Four large regional power transmission operators—the 13-state PJM Interconnection, 15-state Midcontinent Independent System Operator, Southwest Power Pool serving 14 states abd Electric Reliability Council of Texas—said the proposed rule has the potential to “materially and adversely” affect grid reliability.
Southwest Power Pool noted its progress in being an early renewable energy integrator and large user of onshore wind to supplement fossil-fuel power when feasible, but it said proposed technologies will not be available to replace reductions in that generation.
They said that when combined with other EPA rules and policies, the CO2 emission-cut proposal “could well exacerbate” the growing risk of generation retirements. New clean energy resources seeking connection “do not, at present, provide the same level of essential reliability services as their thermal counterparts,” the grid operators said.

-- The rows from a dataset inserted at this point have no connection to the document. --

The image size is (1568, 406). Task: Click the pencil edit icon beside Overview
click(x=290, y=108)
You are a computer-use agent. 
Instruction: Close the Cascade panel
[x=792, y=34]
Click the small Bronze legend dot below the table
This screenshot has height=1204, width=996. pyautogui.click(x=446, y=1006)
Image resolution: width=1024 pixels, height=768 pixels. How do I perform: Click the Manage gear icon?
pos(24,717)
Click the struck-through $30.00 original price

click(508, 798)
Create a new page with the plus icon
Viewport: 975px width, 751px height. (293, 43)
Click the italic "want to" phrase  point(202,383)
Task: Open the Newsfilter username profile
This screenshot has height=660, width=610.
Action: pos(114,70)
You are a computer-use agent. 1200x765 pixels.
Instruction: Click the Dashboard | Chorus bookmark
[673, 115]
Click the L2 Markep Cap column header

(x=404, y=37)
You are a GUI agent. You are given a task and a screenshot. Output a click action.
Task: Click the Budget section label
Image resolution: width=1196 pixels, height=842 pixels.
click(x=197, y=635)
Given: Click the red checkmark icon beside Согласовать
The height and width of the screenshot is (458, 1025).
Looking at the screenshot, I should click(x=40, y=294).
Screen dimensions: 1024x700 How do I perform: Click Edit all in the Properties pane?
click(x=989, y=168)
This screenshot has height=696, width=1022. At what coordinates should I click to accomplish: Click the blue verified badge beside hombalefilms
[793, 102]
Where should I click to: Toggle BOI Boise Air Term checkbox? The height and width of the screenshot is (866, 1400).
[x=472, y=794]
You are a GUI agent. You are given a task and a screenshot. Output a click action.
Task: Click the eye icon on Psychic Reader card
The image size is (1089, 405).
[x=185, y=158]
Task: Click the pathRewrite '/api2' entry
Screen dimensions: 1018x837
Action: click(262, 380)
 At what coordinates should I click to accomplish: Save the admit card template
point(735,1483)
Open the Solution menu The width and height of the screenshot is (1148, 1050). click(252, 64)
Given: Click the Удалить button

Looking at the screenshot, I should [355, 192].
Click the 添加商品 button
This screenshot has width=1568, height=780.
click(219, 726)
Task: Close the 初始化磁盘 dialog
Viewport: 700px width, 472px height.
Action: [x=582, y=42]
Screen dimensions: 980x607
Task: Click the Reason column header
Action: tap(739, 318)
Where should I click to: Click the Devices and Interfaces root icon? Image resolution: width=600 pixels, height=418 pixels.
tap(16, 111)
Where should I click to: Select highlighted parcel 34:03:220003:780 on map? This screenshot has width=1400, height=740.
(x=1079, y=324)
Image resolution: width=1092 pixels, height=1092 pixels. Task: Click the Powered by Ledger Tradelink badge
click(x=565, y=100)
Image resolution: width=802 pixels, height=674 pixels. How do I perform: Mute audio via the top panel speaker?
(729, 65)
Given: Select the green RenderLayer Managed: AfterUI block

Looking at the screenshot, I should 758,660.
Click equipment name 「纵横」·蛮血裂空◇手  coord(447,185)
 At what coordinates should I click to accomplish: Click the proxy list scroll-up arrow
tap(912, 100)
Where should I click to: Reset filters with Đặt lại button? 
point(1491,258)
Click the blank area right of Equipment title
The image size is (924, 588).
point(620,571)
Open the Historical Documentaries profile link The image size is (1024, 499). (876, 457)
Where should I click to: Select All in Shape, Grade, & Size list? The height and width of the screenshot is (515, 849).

While they support new technologies, the grid systems said EPA’s proposed “best system” of emissions reduction “overstates” current co-firing viability for carbon-capture and hydrogen “and ignores the cost and practicalities of developing new supporting infrastructure” within the agency's planned timeline.
“Hope is not an acceptable strategy,” they said.
Utility members of the American Public Power Association said they have reduced GHG emissions 31% from 2005 to 2022 but noted the proposed rule's expected impact on providing affordable power reliably.
The Iowa Utilities Board slammed EPA as “entirely unconcerned with the negative impacts of a lack of electricity in the bulk power system” under the rule, with its hard focus on air quality impacts from coal and natural gas power plants. The agency is “meddling in reliability determinations that are outside its expertise," the state board said, stressing that it needs to listen to concerns by key stakeholders “to avoid introducing further instability” into the U.S. power system.
A group of unions, including the International Brotherhood of Electrical Workers, ironworkers' union, Transportation Communications union, International Association of Machinists and Aerospace Workers and United Mine Workers, said the proposed rule could eliminate nearly 274,000 direct jobs in the industry and 1.1 million indirect jobs. The group supports its mandate for routine maintenance and a unit-specific emissions rate for facilities set to retire before 2032, but the unions suggested adding flexibility for states to develop in-state emission trading programs.
Stakeholders Look at Solutions
The Natural Resources Defense Council said the rule will reduce atmospheric CO2 and sulfur dioxide but could increase nitrogen oxide and fine particle emissions through more CCS and hydrogen. “While the fundamental structure of the proposal is strong, key improvements can and should be made,” said David Doniger, its senior strategic director.
Other Edison Electric Institute members said they are installing the technologies, including Entergy in Texas, with a $1.5-billion new power plant under construction set to use a fuel blend of at least 30% hydrogen. NextEra Energy said it plans to convert over the decade most gas-powered plants of its subsidiary Florida Power & Light to run on hydrogen, while California-based Pacific Gas & Electric said it will have hydrogen fuel-blending operational by the end of 2024.
“Far from being too restrictive, the guidelines offer flexibility and build on technology and processes that the industry is already putting in use to great effect today,” said comments by Joe Dominguez, CEO of energy firm Constellation Energy Corp., which has been developing nuclear power. He said he was "disappointed" by responses "from many of my peers represented by the Edison Electric Institute and others working to block these very practical measures."
Xcel Energy said the proposed rule is largely workable but it recommended more compliance flexibility
“Carbon capture and storage and co-firing with clean hydrogen are approaches individual plants can use to meet the required emission limits,” said Michael Myers, New York assistant attorney general, in the state comment submission, adding that states can use emissions averaging and trading to comply.
“This is the way cooperative federalism is supposed to work,” he said.